È il 19 gennaio scorso quando un Airbus 319 CJ dell’Aeronautica militare atterra all’aeroporto di Cuneo Levaldigi. Sono le nove di mattina. Tre ore dopo l’aereo riparte per Roma. Chi c’è a bordo? Qual è il motivo del viaggio? Il volo di Stato diventa un caso.
Nei giorni seguenti al centro del giallo finisce il ministro per la Semplificazione legislativa Roberto Calderoli. Stando alla denuncia presentata ieri alla Procura di Cuneo dal consigliere regionale Fabrizio Biolé (Movimento cinque stelle), l’illegittimo utilizzatore sarebbe lui. «Confermo tutto – racconta al telefono Biolé – Su quell’aereo c’era Calderoli: è atterrato a Cuneo alle 9.30 di mattina ed è ripartito alle 12. Mi sono recato personalmente a Levaldigi per fotografare il velivolo». Nessuna prova? «Ho cercato di chiedere i documenti del volo ai vertici della Geac, l’ente partecipato dalla Regione che gestisce l’aeroporto, ma dopo un lungo rimpallo burocratico non ho ottenuto nulla».
A fine gennaio alcuni quotidiani locali si occupano della vicenda. Un giornalista contatta l’entourage del ministro per un chiarimento. «Ricordo che confermarono la presenza di Calderoli solo durante il viaggio di ritorno, da Cuneo a Roma – racconta – Mi spiegarono che la sua presenza su quel volo era giustificata da un importante incontro istituzionale in programma quel pomeriggio nella Capitale».
Cosa ci faceva il ministro a Levaldigi? Qualcuno in Piemonte mette in relazione la vicenda con la figura di Gianna Gancia, presidente della Provincia di Cuneo e «compagna di vita» (così su wikipedia) di Calderoli. «Non nego – continua il cronista – che c’è chi giustifica quel volo di Stato con precise questioni familiari». Ma resterebbe l’utilizzo improprio di quell’aereo.
Nel frattempo la vicenda arriva in Parlamento. Lo scorso febbraio il Pd Emanuele Fiano presenta un’interrogazione in commissione Affari costituzionali. Nel testo, il deputato conferma: «Il 19 gennaio 2011 un ministro della Repubblica italiana ha utilizzato un volo di Stato per la tratta Cuneo-Levaldigi/Roma-Ciampino.
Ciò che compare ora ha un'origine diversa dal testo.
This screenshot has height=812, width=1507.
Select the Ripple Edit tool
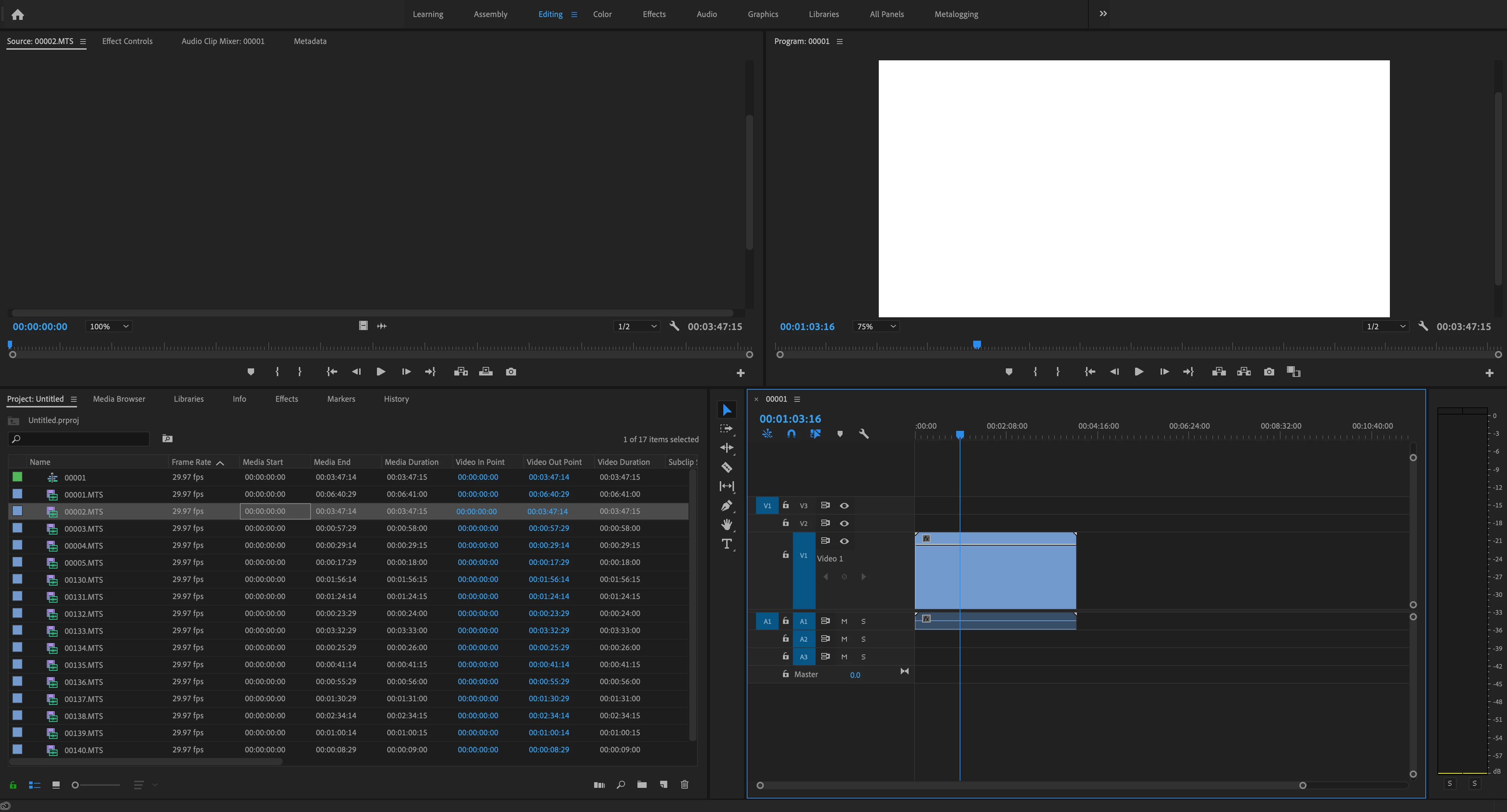point(727,448)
Non risulta all’interrogante che in quella data ci fossero missioni istituzionali, né risulta esserci alcun documento ufficiale che certifichi il viaggio stesso». Ad oggi, l’interrogazione non ha ancora ricevuto risposta. Ma Fiano insiste. «Questa sera – dice al telefono – non appena finiranno i lavori dell’Aula solleciterò un intervento del governo».
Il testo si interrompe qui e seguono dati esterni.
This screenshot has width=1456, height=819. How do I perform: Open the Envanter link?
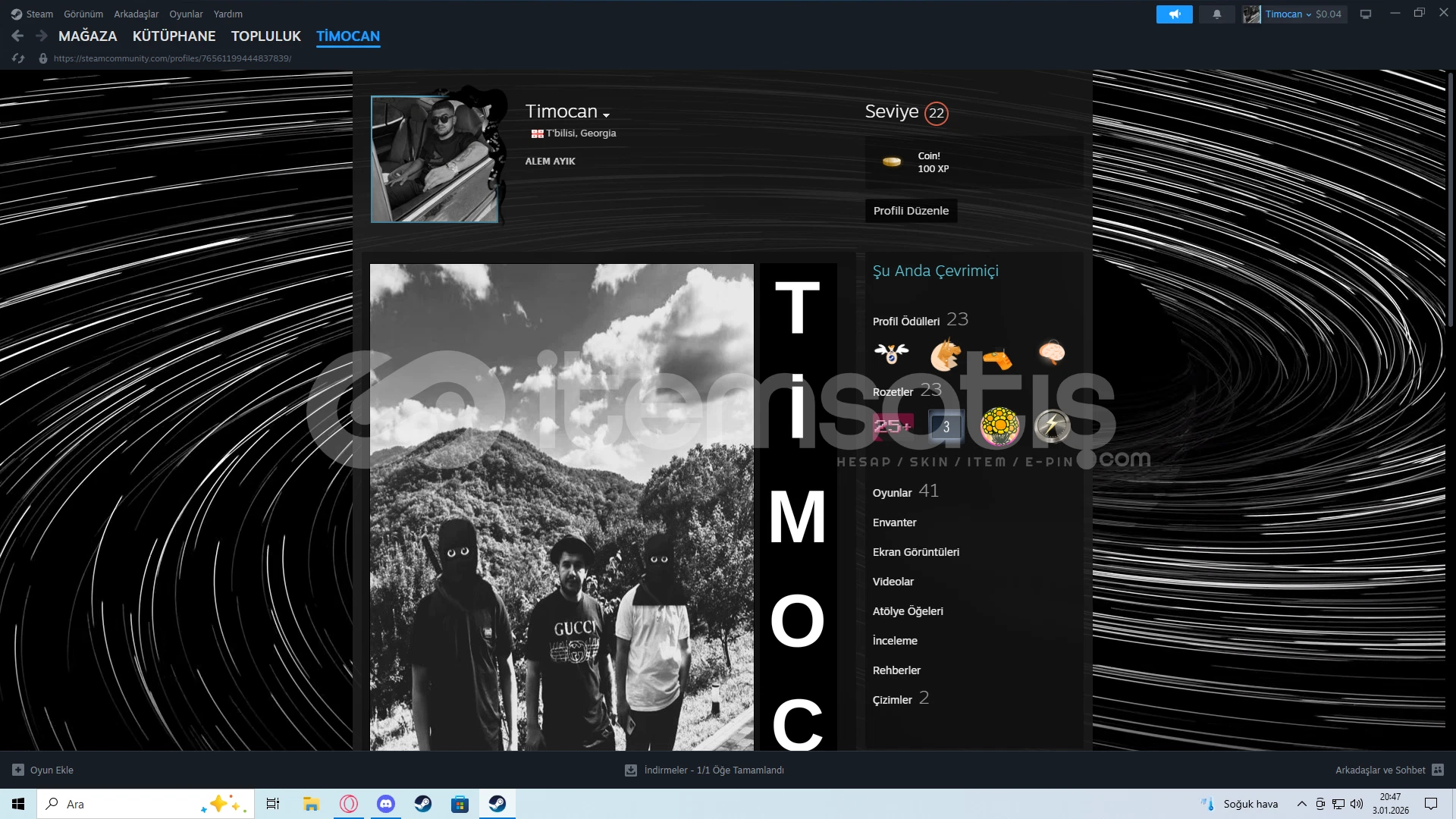(894, 522)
I collaboratori di Roberto Calderoli, intanto, preferiscono non commentare. «Sulla vicenda abbiamo già chiarito la posizione del ministro lo scorso gennaio. Rispondiamo una volta sola». Resta un dubbio: l’esponente del Governo era presente anche sul volo di andata? «È una vicenda vecchia – spiegano – per quanto ci riguarda già chiarita».
Difficile quantificare l’eventuale danno per l’erario. Il velivolo in questione è uno dei tre Airbus della flotta di Stato. Una cinquantina di posti in cabina, più un equipaggio di sei persone tra piloti, specialisti e assistenti di volo. «Il costo per un viaggio di questo tipo – spiega Biolé – si aggira intorno ai ventimila euro».
Il regolamento non vieta l’utilizzo di questi voli da parte dei membri del governo. Ma pone alcuni paletti. La direttiva del presidente del Consiglio che disciplina il trasporto aereo di Stato (datata 25 luglio 2008) autorizza questi viaggi solo al presidente della Repubblica, ai presidenti delle due Camere, al premier, al presidente della Corte Costituzionale egli ex capi di Stato. I ministri hanno diritto di salire a bordo – come specifica l’articolo 1 comma 4 del documento – solo quando ricorrono due condizioni: «comprovate ed inderogabili esigenze di trasferimento connesse all’efficace esercizio delle funzioni istituzionali; non sono disponibili voli di linea né altre modalità di trasporto compatibili con l’efficace svolgimento di dette funzioni».